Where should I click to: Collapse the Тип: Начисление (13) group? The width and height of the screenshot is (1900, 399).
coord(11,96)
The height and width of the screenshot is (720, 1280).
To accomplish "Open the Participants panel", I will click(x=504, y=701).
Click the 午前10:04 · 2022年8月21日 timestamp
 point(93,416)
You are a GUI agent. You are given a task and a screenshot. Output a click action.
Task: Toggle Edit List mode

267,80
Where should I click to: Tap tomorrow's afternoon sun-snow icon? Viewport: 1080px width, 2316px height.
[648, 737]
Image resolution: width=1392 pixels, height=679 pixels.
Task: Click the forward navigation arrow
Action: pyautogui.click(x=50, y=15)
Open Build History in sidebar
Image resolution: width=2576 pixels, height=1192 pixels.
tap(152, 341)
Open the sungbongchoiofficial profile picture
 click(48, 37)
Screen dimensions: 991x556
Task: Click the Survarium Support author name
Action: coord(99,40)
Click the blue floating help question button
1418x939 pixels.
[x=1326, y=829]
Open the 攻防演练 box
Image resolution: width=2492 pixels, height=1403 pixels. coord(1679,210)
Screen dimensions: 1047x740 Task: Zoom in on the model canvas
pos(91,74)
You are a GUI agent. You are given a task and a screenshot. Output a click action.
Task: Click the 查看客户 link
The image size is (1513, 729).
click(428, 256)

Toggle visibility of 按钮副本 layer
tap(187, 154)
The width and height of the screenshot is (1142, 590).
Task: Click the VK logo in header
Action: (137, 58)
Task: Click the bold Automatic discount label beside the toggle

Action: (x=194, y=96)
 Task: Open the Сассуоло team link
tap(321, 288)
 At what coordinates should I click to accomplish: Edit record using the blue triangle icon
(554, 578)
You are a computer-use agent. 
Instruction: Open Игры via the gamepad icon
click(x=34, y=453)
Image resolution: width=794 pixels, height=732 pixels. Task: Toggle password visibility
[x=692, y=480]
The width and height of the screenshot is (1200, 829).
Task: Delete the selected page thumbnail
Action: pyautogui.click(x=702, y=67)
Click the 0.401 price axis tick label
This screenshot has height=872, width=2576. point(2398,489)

Task description: Put all of the data above into a JSON list of strings, one string per line, leaving out blank lines.

Solved exercise:
[
  "Where should I click to: Collapse the Тип: Начисление (13) group? The width and height of the screenshot is (1900, 399).",
  "coord(11,96)",
  "The height and width of the screenshot is (720, 1280).",
  "To accomplish \"Open the Participants panel\", I will click(x=504, y=701).",
  "Click the 午前10:04 · 2022年8月21日 timestamp",
  " point(93,416)",
  "You are a GUI agent. You are given a task and a screenshot. Output a click action.",
  "Task: Toggle Edit List mode",
  "267,80",
  "Where should I click to: Tap tomorrow's afternoon sun-snow icon? Viewport: 1080px width, 2316px height.",
  "[648, 737]",
  "Image resolution: width=1392 pixels, height=679 pixels.",
  "Task: Click the forward navigation arrow",
  "Action: pyautogui.click(x=50, y=15)",
  "Open Build History in sidebar",
  "Image resolution: width=2576 pixels, height=1192 pixels.",
  "tap(152, 341)",
  "Open the sungbongchoiofficial profile picture",
  " click(48, 37)",
  "Screen dimensions: 991x556",
  "Task: Click the Survarium Support author name",
  "Action: coord(99,40)",
  "Click the blue floating help question button",
  "1418x939 pixels.",
  "[x=1326, y=829]",
  "Open the 攻防演练 box",
  "Image resolution: width=2492 pixels, height=1403 pixels. coord(1679,210)",
  "Screen dimensions: 1047x740 Task: Zoom in on the model canvas",
  "pos(91,74)",
  "You are a GUI agent. You are given a task and a screenshot. Output a click action.",
  "Task: Click the 查看客户 link",
  "The image size is (1513, 729).",
  "click(428, 256)",
  "Toggle visibility of 按钮副本 layer",
  "tap(187, 154)",
  "The width and height of the screenshot is (1142, 590).",
  "Task: Click the VK logo in header",
  "Action: (137, 58)",
  "Task: Click the bold Automatic discount label beside the toggle",
  "Action: (x=194, y=96)",
  " Task: Open the Сассуоло team link",
  "tap(321, 288)",
  " At what coordinates should I click to accomplish: Edit record using the blue triangle icon",
  "(554, 578)",
  "You are a computer-use agent. ",
  "Instruction: Open Игры via the gamepad icon",
  "click(x=34, y=453)",
  "Image resolution: width=794 pixels, height=732 pixels. Task: Toggle password visibility",
  "[x=692, y=480]",
  "The width and height of the screenshot is (1200, 829).",
  "Task: Delete the selected page thumbnail",
  "Action: pyautogui.click(x=702, y=67)",
  "Click the 0.401 price axis tick label",
  "This screenshot has height=872, width=2576. point(2398,489)"
]